NHLBI stops enrollment in study on resuscitation methods for cardiac arrest

Different CPR durations found equally successful; CPR device does not add benefit

Enrollment has ended early in a large, multicenter clinical trial comparing two distinct resuscitation strategies delivered by emergency medical service (EMS) providers to increase blood flow during cardiac arrest. The study's independent monitoring board and the National Heart, Lung, and Blood Institute (NHLBI), the lead sponsor of the study, stopped enrollment based on preliminary data suggesting that neither strategy significantly improved survival. One strategy compared different durations of manual cardiopulmonary resuscitation (CPR) by EMS providers before they assessed whether defibrillation was needed, and the other strategy tested the potential benefits and risks of an investigational device to maintain pressure in the chest during CPR.

After reviewing data on approximately 11,500 study participants, the study's Data and Safety Monitoring Board (DSMB) recommended on Oct. 23 that the NHLBI stop enrollment because sufficient data had been gathered, and continuing recruitment was unlikely to change the overall outcomes of the study. The board had no concerns about the safety of any of the interventions tested, and NHLBI accepted the DSMB recommendations on the same day. Researchers will continue to monitor study participants who agree to follow-up visits for up to six months. They will analyze and publish the final data in the coming months. The NHLBI is part of the National Institutes of Health.

"Survival rates for patients who suffer cardiac arrest before reaching a medical facility are tragically low," said Susan Shurin, M.D., deputy director of the NHLBI, who oversees clinical trials supported by NHLBI and accepted the DSMB recommendation. "This study provides important evidence to help inform first responders and other health care providers on safe and effective life-saving treatment options. We will continue to search for new ways to save lives in the precious few moments after cardiac arrest – and evaluate the benefits and risks of commonly used practices."

The Resuscitation Outcomes Consortium (ROC), the largest clinical research network to study prehospital treatments for cardiac arrest in the United States and Canada, tested both resuscitation strategies as part of the Prehospital Resuscitation using an IMpedance valve and Early versus Delayed (ROC PRIMED) clinical trial.

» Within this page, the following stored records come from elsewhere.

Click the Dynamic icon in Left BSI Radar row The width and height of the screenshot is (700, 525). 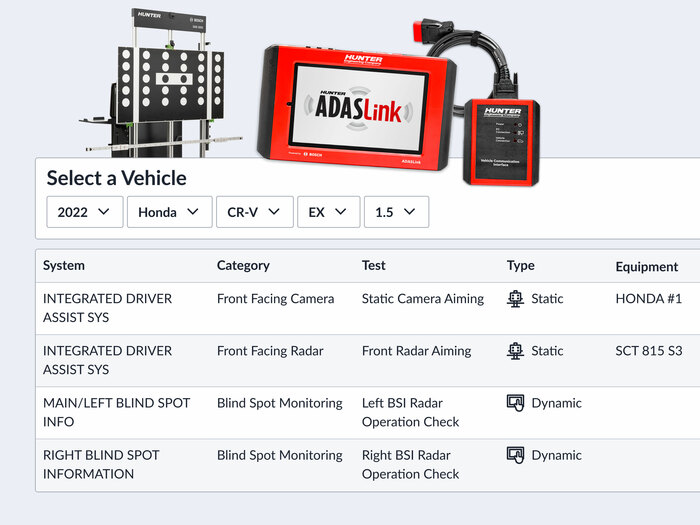[x=516, y=403]
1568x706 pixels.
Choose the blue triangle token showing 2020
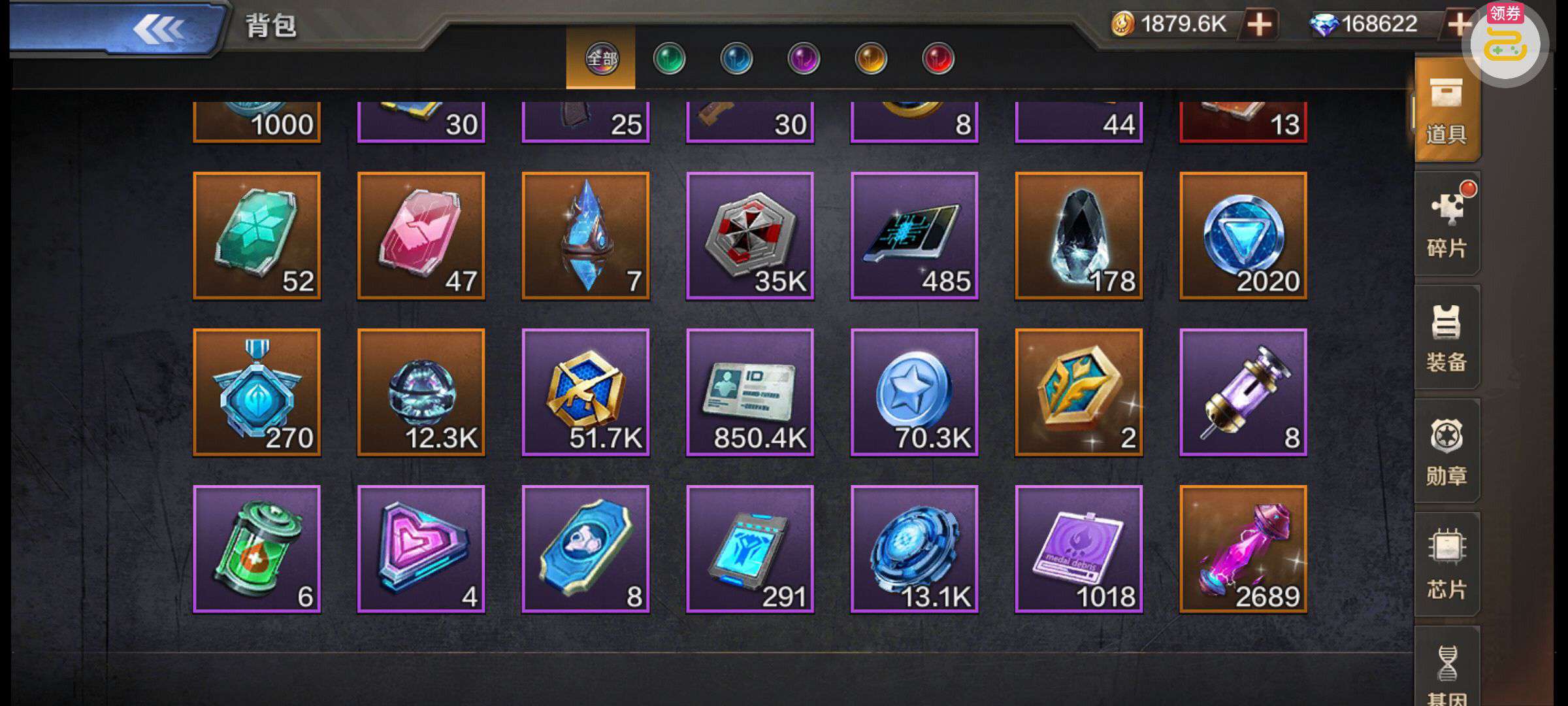[1243, 235]
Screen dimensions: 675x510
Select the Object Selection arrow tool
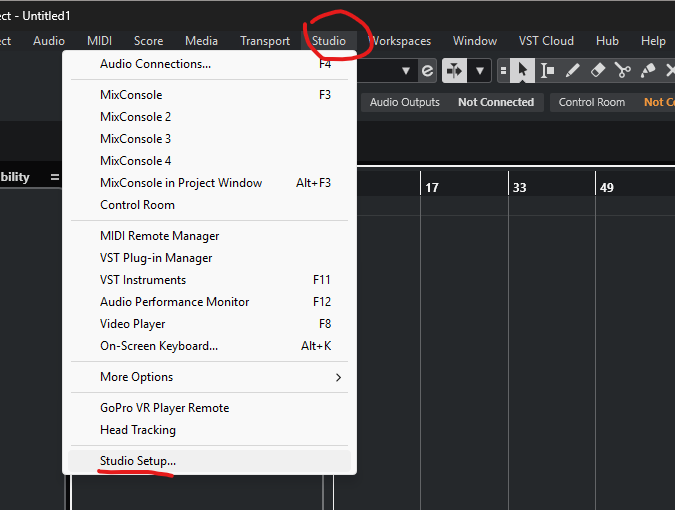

An impedance valve, also called an impedance threshold device (ITD), is a small, hard plastic device about the size of a fist that is attached to the face mask or breathing tube during CPR administered by EMS providers. The device is designed to improve circulation by enhancing changes in pressures within the chest during CPR. Researchers found that ITD use did not significantly improve or worsen survival rates for cardiac arrest patients.

The early versus delayed strategy compared two currently used timing strategies of assessing the heart's rhythm in relation to when CPR is started by EMS providers. The heart rhythm assessment is done to determine whether defibrillation to restore the heart to its normal rhythm is needed. The study compared patient survival rates after EMS providers performed at least 30 seconds of CPR before assessing the need for defibrillation with delivering three minutes of CPR before the assessment. Based on current study data, both timing strategies were equally effective.